By Jonathan Stempel
(Reuters) – A U.S. judge has dismissed a proposed class action accusing Kellogg Co of defrauding consumers about the content of its Frosted Chocolate Fudge Pop-Tarts, one of several lawsuits challenging how it markets its toaster pastries.
In a Thursday decision, U.S. District Judge James Shadid in Peoria, Illinois, rejected plaintiff Roberta Reinitz’s claim that Kellogg’s labeling, including an image showing a chunk of fudge, violated federal and state consumer protection laws.
Reinitz, of Chatsworth, Illinois, said she would not have bought the Pop-Tarts or would have paid less for them had she known they contained no milk and butter, or milkfat, which she called “essential to fudge.”
But the judge said Reinitz failed to show that reasonable consumers would expect fudge to contain milkfat, or that “a chocolate-tasting fudge product made from oils and whey would mislead a reasonable consumer.”
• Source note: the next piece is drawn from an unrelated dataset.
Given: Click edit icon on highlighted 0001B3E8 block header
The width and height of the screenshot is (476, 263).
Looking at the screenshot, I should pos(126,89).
In seeking a dismissal, lawyers for Kellogg said milk and butter were not the “defining ingredients” of fudge.
They also said “fudge” referred to the Pop-Tarts’ flavor, and that a reasonable consumer “would interpret it to mean that the product tastes like chocolate (which it does).”
Reinitz’s lawyer Spencer Sheehan has filed many lawsuits concerning the content of various foods.
He said on Friday he is reviewing Shadid’s decision and has not decided how to proceed. Kellogg and its lawyers did not immediately respond to requests for comment.
At least three federal judges in Illinois and New York have this year dismissed lawsuits filed by Sheehan claiming that Kellogg did not use enough strawberries in its frosted or unfrosted Strawberry Pop-Tarts.
The case is Reinitz v Kellogg Sales Co, U.S. District Court, Central District of Illinois, No. 21-01239.